The British Conveyancing Awards has cemented itself as perhaps the leading awards event in our industry calendar. Aside from being so well run on the night, David, Allie and the team worked tirelessly alongside us so that we very much felt like partners putting on the event together, rather than just slapping a brand on an event. The breadth of the awards, nominees and quality of the submissions compelled us to go again and be headline sponsor once again for 2024 and it already looks like it’s going to surpass last year.
Groundsure is renowned for providing property-specific opinions and analysis of land use. How has your approach evolved to offer even more nuanced and tailored insights to land and property professionals, contributing to positive outcomes for clients, in the past year?
We launched ClimateIndex™ in 2022 to provide a fully inclusive way for conveyancers to be able to easily explain forward climate change risks in exactly the same way they have done for contaminated land and flooding. Conveyancers have recognised that this is a relatively simple solution, when combined with standard clauses to ensure clients are clear on any impacts. This is now standard reporting practice across the majority of transactions.
But like the climate, things don’t stand still. Conveyancers understand that physical risks are the same environmental risks projected into the future. However, Transition risks such as flood resilience and energy performance can have an immediate material difference in the negotiation. That’s why we have added more value to the Climateindex™ proposition with guidance on retrofit costs, insurability and lending impacts, as well as adding UPRNs, and for commercial reports, multiple EPCs and UPRNs in a single report, saving time and money.
This is again supported by clauses to help explain the analysis to clients.
We have also enhanced our free data viewer so that the user is able to get a top level view on environmental risks as part of their own research. As a certified B Corp, we also wanted to make sure that we are working for the public good and this provides open access and transparency before more detailed transaction due diligence.
Groundsure has been a key advocate for understanding climate change’s impact on the property sector. In light of your ongoing efforts, how are Groundsure supporting firms to understand more about the guidance, what it means for firms and how to support compliance?
We have spent the last year travelling up and down the country helping residential and commercial firms implement standard reporting practices on climate risks in the conveyance. And it’s about having a consistent approach across teams, not by fee earner, so that the firm not only meets compliance to the Law Society Guidance but has a simple and effective way of minimising ESG risks from a broader governance perspective. This has also included our comprehensive webinar programme, ESG training modules with Access Legal and an e-certification course with Legal Eye.
It is clear that there was much initial concern that this was perceived as an additional burden. But by taking the same approach as standard environmental search due diligence, with the same PI reliance and recognising that a prudent low-medium risk climate model makes sense, conveyancers can have confidence to discharge their duties as spelt out in the Climate Guidance.

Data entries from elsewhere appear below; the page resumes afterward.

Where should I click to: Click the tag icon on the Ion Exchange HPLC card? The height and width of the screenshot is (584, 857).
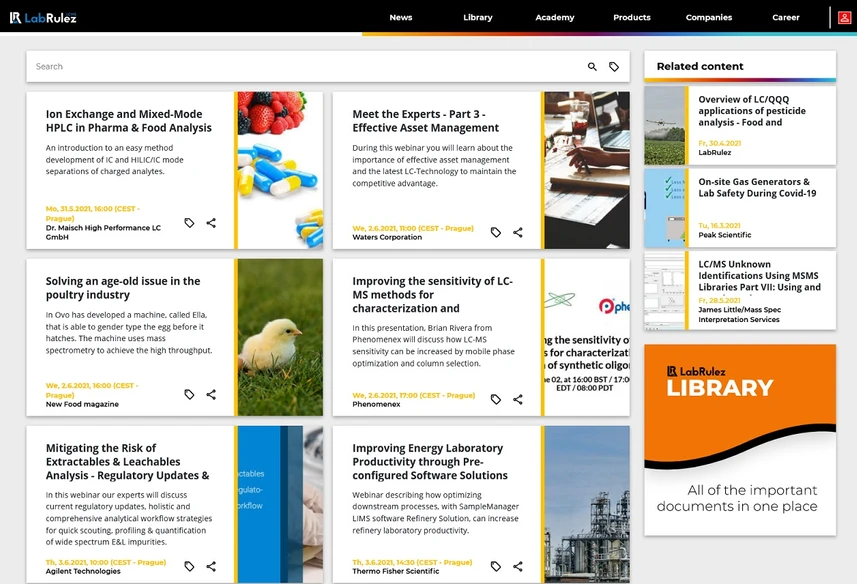tap(189, 222)
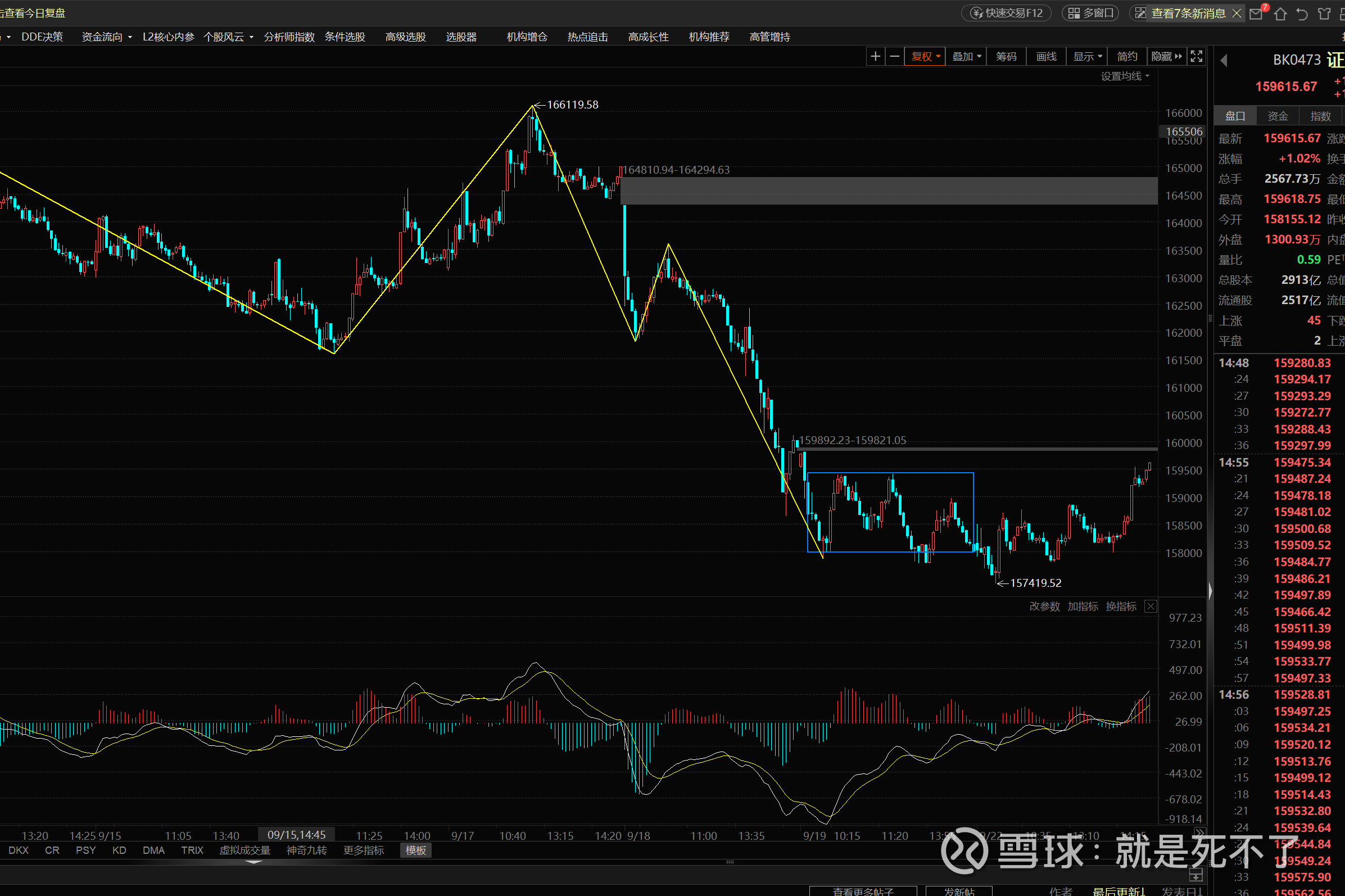Screen dimensions: 1345x896
Task: Select the 机构增仓 menu item
Action: [x=526, y=37]
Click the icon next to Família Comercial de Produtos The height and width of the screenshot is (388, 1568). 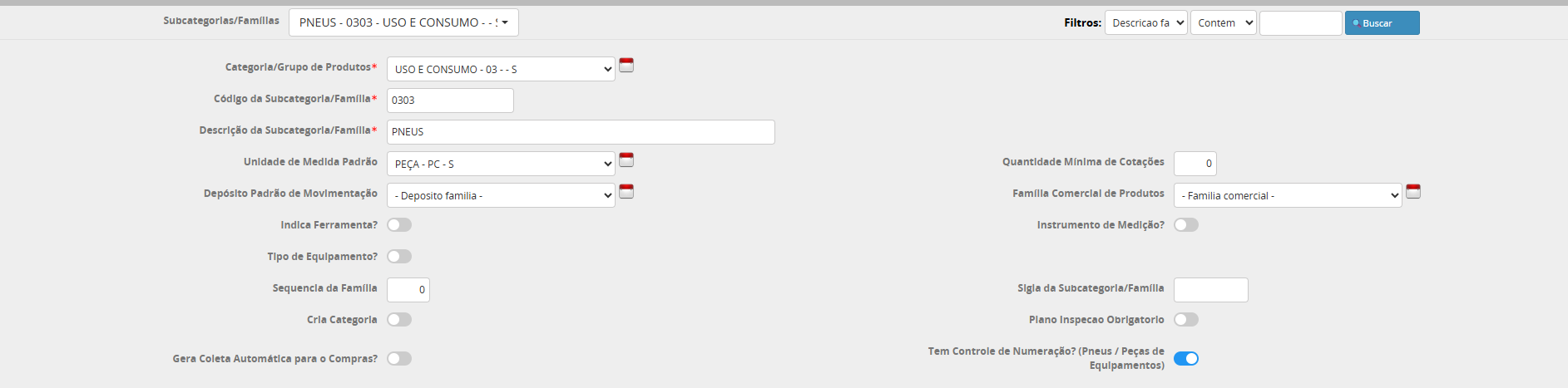pos(1412,191)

As climate-related challenges continue to shape the property landscape, what proactive strategies does Groundsure recommend for conveyancers and the broader property sector to stay resilient and informed? In what ways can industry professionals leverage Groundsure’s expertise to navigate the complexities posed by climate risks in transactions?

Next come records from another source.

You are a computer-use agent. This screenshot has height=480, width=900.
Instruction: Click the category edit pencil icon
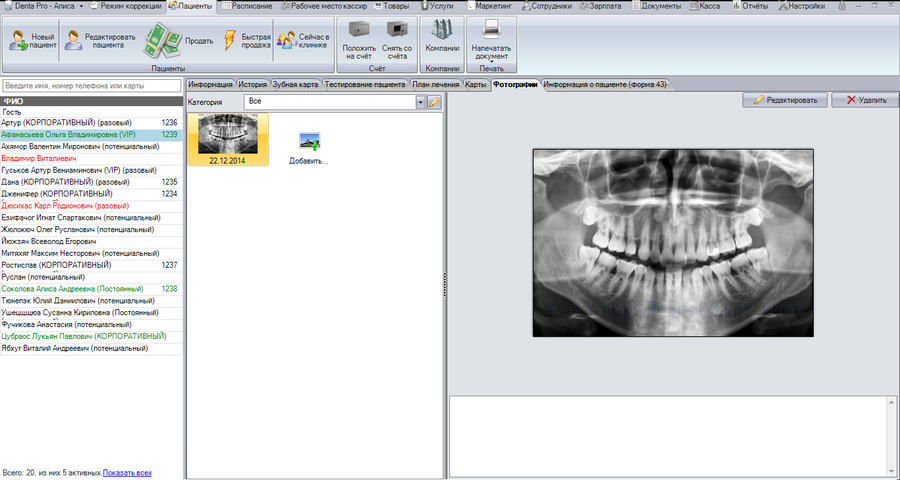point(435,102)
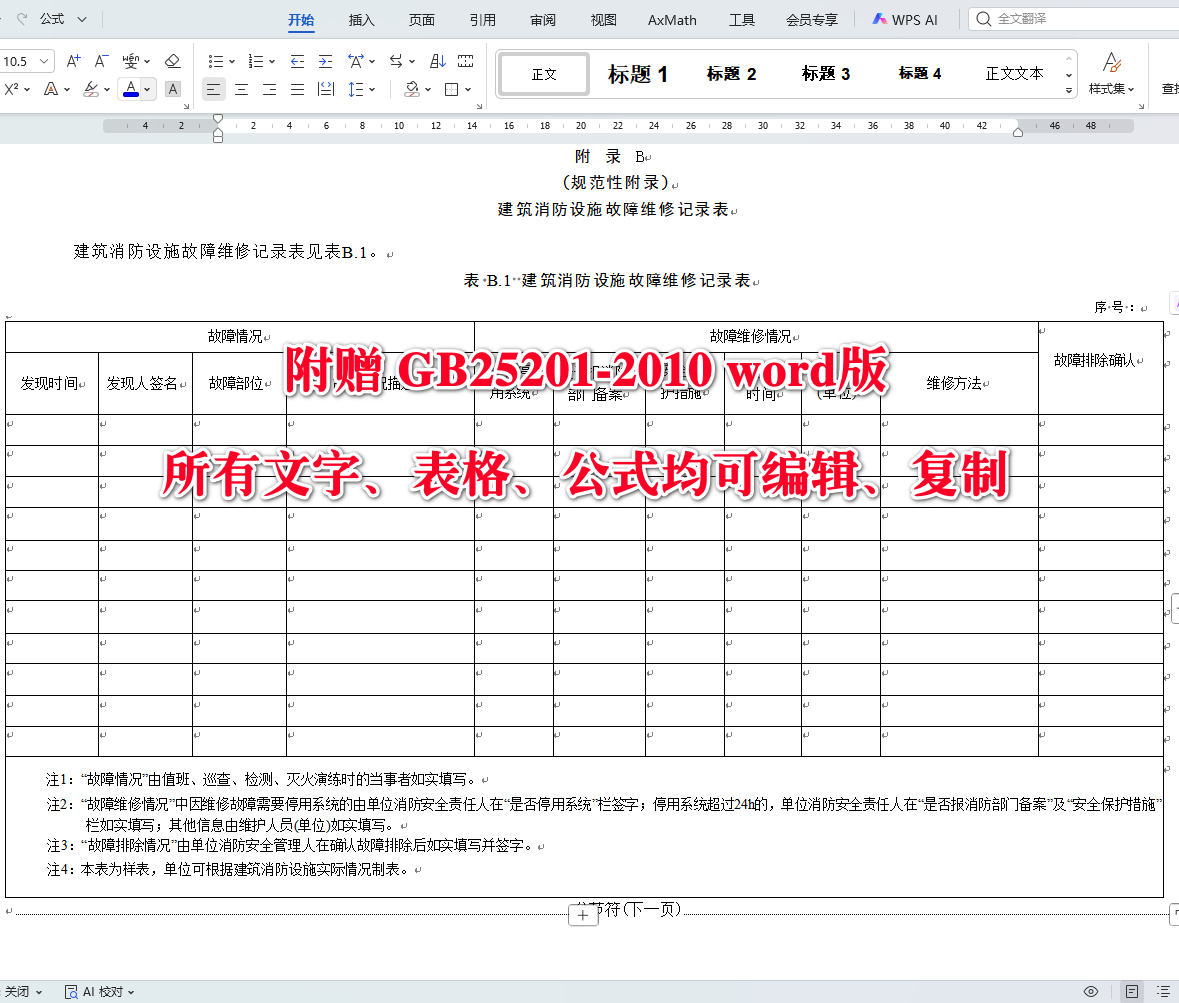Click the numbered list icon
Viewport: 1179px width, 1003px height.
255,60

Climateindex™ is automatically included in our key residential and commercial reports, so they do not need to do anything different or more complex in terms of product choice in their search packs. The key thing is to ensure that conveyancing teams understand physical and transition risks and their potential impact on the transaction. There may be costs, but there may be opportunity to invest in better resilience and energy improvements that provide the client with genuine long term returns and peace of mind. Our guidance can help identify where through retrofitting better mortgage rates and insurance terms can be unlocked.
Climate change will dictate our day to day lives long into the future and as such it has to be a standard part of conveyancing due diligence. It is perhaps the single biggest factor affecting property asset values. This winter has been another lesson in demonstrating our vulnerability, but it doesn’t mean that a transaction could be blighted – there are solutions to mitigate and it’s our collective duty to point out what options are available.
As minimum energy standards evolve (and perhaps stop being a short term headline grabber for the current Government and more a catalyst for change) so will the renewed urgency to improve our housing stock and unlock benefits from a more net zero world. It’s important that conveyancers stay across this, particularly if there is a change of administration in 2024.